Okay, how about if we crank it up a bit more and throw 32 megs at the problem? 9*10*11*12*13*14*15*16 equals a roadmap with 518918400 entries, which fits in just under 32 megs of RAM when you throw out all the bits that would have marked even numbers. With a roadmap table that size we are then almost a thousand times faster at calculating prime numbers, only having to check 552333 out of every half billion numbers to see if it's a prime. The roadmap pinpoints the exact numbers for analysis. Everything can fit comfortably in a standard BitArray object available in .NET. And on my puny 1.8 GHz Pentium M it creates this table in about 3 minutes. After having this table in place my machine is doing the same work that 1000 similar machines would have. I can simply hone in on the one in 1000 entries that could actually be prime, bypassing all the rest.

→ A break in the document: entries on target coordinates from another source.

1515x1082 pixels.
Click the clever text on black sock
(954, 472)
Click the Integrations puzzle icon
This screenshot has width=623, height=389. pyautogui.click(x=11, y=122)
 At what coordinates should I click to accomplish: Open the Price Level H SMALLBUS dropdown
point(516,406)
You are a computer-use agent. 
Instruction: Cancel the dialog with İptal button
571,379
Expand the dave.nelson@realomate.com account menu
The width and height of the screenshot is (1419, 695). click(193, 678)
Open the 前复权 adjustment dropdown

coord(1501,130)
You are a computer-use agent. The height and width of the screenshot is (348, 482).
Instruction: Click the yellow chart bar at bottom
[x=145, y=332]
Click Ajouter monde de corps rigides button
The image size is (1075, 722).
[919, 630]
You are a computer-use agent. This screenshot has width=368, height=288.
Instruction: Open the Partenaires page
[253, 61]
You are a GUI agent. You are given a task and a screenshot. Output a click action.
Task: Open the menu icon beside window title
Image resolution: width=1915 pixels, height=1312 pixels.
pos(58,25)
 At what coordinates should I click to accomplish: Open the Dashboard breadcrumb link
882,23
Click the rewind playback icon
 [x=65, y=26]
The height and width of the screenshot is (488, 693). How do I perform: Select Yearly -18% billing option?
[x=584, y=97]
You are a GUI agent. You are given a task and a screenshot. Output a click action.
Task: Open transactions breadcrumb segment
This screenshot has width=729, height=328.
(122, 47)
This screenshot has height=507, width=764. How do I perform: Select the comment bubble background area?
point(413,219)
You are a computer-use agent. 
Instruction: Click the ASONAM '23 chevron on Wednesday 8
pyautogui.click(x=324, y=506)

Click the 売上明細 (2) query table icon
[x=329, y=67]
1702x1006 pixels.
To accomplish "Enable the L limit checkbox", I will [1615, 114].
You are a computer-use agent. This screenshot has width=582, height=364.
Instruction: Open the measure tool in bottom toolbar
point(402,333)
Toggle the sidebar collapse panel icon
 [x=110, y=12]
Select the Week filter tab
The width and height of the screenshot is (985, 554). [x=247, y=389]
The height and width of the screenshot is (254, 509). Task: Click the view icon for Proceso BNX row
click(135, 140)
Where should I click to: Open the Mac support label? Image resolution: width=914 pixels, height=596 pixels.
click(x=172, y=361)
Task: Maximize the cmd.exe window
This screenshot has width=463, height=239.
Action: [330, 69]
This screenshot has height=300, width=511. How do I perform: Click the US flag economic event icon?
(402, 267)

A further enhancement would be to compress the roadmap tables further, as they already have some repetition within them. That adds a bit to the complexity of the algorithm, but may offer 3 to 5 times more roadmap size in the same amount of RAM.
For those who would like to dig deeper, here's a proof of concept WinForms app that I wrote in C# 2.0:

Executable
C# 2.0 Source Code
When you run the program, it shows a list of the sequence of numbers that is used to determine the length of a repeating sequence among all prime numbers. Also the first 100 primes it's calculated as it goes along. After you get past 665280, it really starts to take awhile when building out the sequences. And the code is set to cut off creating the entire roadmap when it gets above half a billion entries so it doesn't run out of room in the BitArray. Of course other ways to allocate memory could then enable absolutely enormous tables stored in memory, and prime number calculation hundreds of thousands of times faster than normal.
So if anyone out there has already seen this trick then please let me know. It's probably not original. But it's been in the back of my mind for a few years, and I'd love to know who else has thought of it before. I certainly hope by disclosing this approach that systems with gargantuan amounts of RAM won't compromise the PKI infrastructure that we all rely on for security!
Well, here it is Monday, and time to put the fun prime number code away for now and get back to working on that other gnarly project. Wish me luck.